The elimination of inessential fields also contributes to high-performance implementation, and to the likelihood of correct implementation. A change in the way that optional data, such as source-routing information, is encoded allows for more efficient forwarding and less stringent limits on the length of such data.
Despite these changes, SIP remains very similar to IPv4. This similarity makes it easy to understand SIP (for those who already understand IPv4), makes it possible to reuse much of the code and data structures from IPv4 in an implementation of SIP (including almost all of ICMP and IGMP), and makes it straightforward to translate between SIP packets and IPv4 packets for transition purposes [IPAE].
The subsequent sections of this document specify SIP and its associated protocols without much explanation of why the design choices were made the way they were. Appendix A presents the rationale for those aspects of SIP that differ from IPv4.

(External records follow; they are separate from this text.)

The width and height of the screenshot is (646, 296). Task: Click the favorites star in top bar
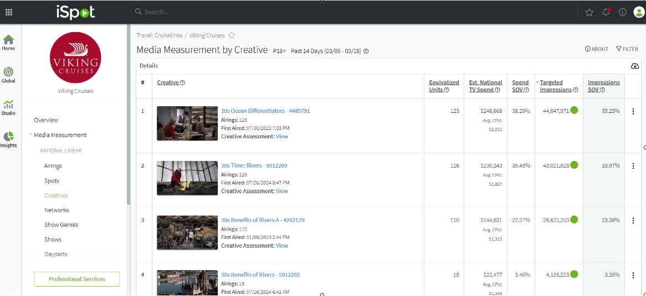click(x=589, y=12)
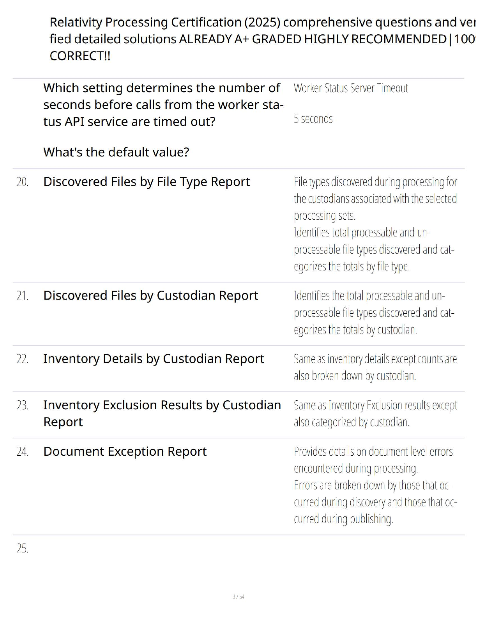Click the document title heading text

[x=261, y=39]
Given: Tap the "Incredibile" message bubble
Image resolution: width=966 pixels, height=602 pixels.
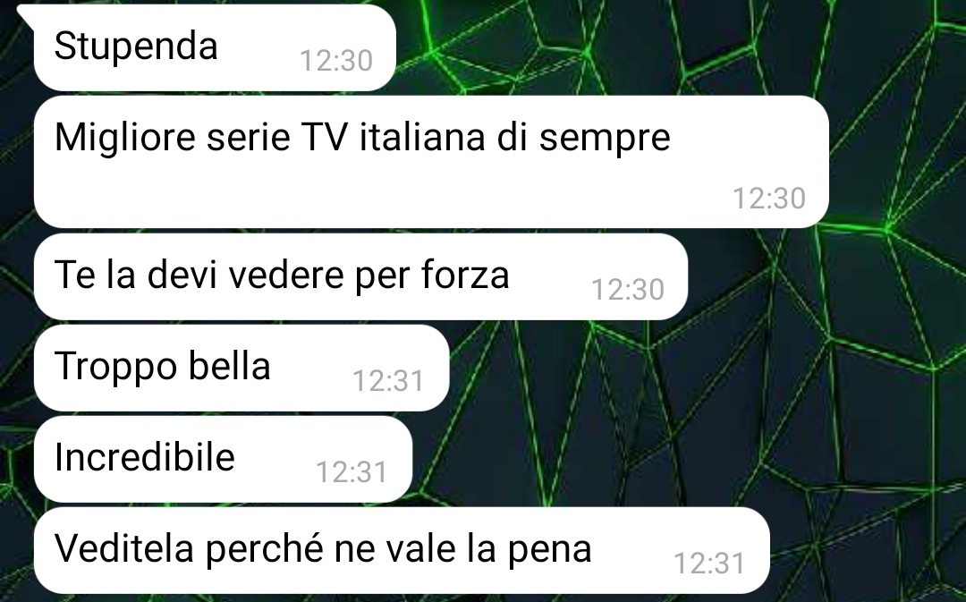Looking at the screenshot, I should [223, 459].
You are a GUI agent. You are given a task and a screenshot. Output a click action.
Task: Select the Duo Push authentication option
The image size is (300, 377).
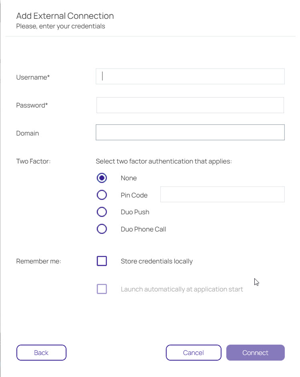click(x=102, y=211)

link - a communication facility or medium over which systems can communicate at the link layer, i.e., the layer immediately below SIP.
interface - a system's attachment point to a link.
address - a SIP-layer identifier for an interface or a group of interfaces.
subnet - in the SIP unicast addressing hierarchy, a lowest-level (finest-grain) cluster of addresses, sharing a common address prefix (i.e., high-order address bits). Typically, all interfaces attached to the same link have addresses in the same subnet; however, in some cases, a single link may support more than one subnet, or a single subnet may span more than one link.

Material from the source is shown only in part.